Gli Usa sono presenti in Africa con più di 30.000 soldati e stanno raddoppiando questa cifra grazie ai progetti Africom (l’organismo delle forze armate statunitensi che sovraintende alle operazioni di guerra nel continente africano), tra cui quelle in atto nei paesi dell’Unione Europea a sostegno delle operazioni di “peacekeeping”.
Il Comitato Politico e di Sicurezza dell’UE continua a effettuare grossi investimenti nel campo della cooperazione militare, formando poliziotti e militari degli Stati africani per prevenire eventuali movimenti nazionalisti o di liberazione. L’ascesa di quello che in occidente viene chiamato “nazionalismo pan-africano”, va guardata in relazione con questo genere di decisioni che da anni vengono prese sul piano internazionale rispetto all’Africa: in primo luogo, con i piani statunitensi dell’Africom, con operazioni come l’intervento dell’ONU nel Congo o il blocco internazionale al governo dello Zimbabwe e le operazioni di varie potenze contro i paesi africani sotto il falso pretesto della lotta alla pirateria o al terrorismo.

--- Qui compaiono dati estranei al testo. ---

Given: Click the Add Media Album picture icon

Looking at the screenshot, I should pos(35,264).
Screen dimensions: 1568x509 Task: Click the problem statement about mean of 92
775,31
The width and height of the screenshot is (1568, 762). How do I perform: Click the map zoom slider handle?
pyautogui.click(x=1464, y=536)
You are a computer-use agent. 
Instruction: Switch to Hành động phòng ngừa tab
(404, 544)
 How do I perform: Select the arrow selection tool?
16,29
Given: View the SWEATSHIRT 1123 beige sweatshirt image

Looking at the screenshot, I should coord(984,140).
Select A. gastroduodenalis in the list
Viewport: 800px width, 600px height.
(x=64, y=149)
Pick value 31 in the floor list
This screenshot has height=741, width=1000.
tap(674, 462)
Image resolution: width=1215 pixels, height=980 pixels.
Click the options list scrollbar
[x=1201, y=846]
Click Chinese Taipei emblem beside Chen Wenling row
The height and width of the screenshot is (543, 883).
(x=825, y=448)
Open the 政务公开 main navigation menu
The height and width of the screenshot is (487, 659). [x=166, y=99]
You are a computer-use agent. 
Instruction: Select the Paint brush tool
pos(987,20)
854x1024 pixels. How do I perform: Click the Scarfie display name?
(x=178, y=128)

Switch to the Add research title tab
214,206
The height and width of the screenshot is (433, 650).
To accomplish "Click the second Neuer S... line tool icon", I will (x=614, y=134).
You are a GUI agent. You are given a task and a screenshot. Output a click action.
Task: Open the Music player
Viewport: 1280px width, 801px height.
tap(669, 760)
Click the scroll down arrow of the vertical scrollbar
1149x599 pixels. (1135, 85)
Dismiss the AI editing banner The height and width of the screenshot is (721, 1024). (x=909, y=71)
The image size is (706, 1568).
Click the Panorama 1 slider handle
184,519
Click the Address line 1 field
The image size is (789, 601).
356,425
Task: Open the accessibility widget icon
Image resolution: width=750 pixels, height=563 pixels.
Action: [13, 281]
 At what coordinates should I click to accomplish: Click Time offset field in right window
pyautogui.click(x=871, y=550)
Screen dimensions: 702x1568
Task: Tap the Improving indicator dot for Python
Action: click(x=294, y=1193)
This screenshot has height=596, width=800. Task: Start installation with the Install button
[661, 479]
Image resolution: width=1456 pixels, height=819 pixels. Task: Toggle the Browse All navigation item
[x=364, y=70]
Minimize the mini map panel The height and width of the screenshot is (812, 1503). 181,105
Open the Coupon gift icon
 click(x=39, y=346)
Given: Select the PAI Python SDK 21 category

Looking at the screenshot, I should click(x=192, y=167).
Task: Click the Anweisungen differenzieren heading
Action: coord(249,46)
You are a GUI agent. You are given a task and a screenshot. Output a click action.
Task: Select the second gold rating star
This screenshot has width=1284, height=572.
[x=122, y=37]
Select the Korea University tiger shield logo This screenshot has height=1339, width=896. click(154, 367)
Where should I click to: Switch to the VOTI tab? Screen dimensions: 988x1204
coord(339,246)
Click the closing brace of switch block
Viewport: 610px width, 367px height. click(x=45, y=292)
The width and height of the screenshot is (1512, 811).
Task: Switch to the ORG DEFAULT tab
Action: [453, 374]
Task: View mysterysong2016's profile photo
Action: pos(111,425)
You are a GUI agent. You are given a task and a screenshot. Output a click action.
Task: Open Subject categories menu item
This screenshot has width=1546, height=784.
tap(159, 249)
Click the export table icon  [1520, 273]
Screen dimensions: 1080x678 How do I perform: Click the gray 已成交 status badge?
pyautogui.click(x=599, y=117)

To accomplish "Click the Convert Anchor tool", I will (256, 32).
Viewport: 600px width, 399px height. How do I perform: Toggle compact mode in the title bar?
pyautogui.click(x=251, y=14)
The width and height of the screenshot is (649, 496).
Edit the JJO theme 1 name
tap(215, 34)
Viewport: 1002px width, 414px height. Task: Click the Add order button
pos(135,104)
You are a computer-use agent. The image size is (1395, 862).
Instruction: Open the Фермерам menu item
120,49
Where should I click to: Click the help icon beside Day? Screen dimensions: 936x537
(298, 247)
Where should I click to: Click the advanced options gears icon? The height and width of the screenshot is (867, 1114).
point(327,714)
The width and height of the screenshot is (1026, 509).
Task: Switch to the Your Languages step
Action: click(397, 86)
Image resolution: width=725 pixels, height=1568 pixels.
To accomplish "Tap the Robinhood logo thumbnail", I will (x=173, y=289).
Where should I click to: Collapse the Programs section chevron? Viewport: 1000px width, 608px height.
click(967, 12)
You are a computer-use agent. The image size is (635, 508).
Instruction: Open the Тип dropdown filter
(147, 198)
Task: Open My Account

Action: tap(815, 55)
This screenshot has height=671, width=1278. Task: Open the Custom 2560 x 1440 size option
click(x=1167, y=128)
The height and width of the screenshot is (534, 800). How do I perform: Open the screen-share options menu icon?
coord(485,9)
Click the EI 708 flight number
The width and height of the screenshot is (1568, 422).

Come abbiamo già scritto rispetto al fronte africano, quella militare è l’unica chance degli Usa per cercare di recuperare terreno lì dove alcune potenze coloniali europee, ma soprattutto il “nuovo” grande concorrente imperialista, la Repubblica Popolare Cinese, hanno sviluppato un peso rilevante.
Già nel 2004, dietro le massicce operazioni “antiterrorismo”, iniziate quando circa un migliaio di soldati americani sbarcò nella capitale della Mauritania con la motivazione ufficiale della lotta ai gruppi terroristici presenti nell’area (“una palude infestata da terroristi che deve essere prosciugata”), c’era la necessità degli Usa di sopperire al proprio bisogno energetico rafforzando la presenza in Africa e sfruttando la cooperazione con alcuni paesi attraverso la “lotta al terrorismo”, inaugurata nel 2005 con la nascita della Trans-Sahara Counter Terrorism Initiative e poi dell’Africom nel febbraio 2007, con l’obiettivo di riunire le attività di “intelligence” nel continente africano sotto il controllo di un unico comando militare.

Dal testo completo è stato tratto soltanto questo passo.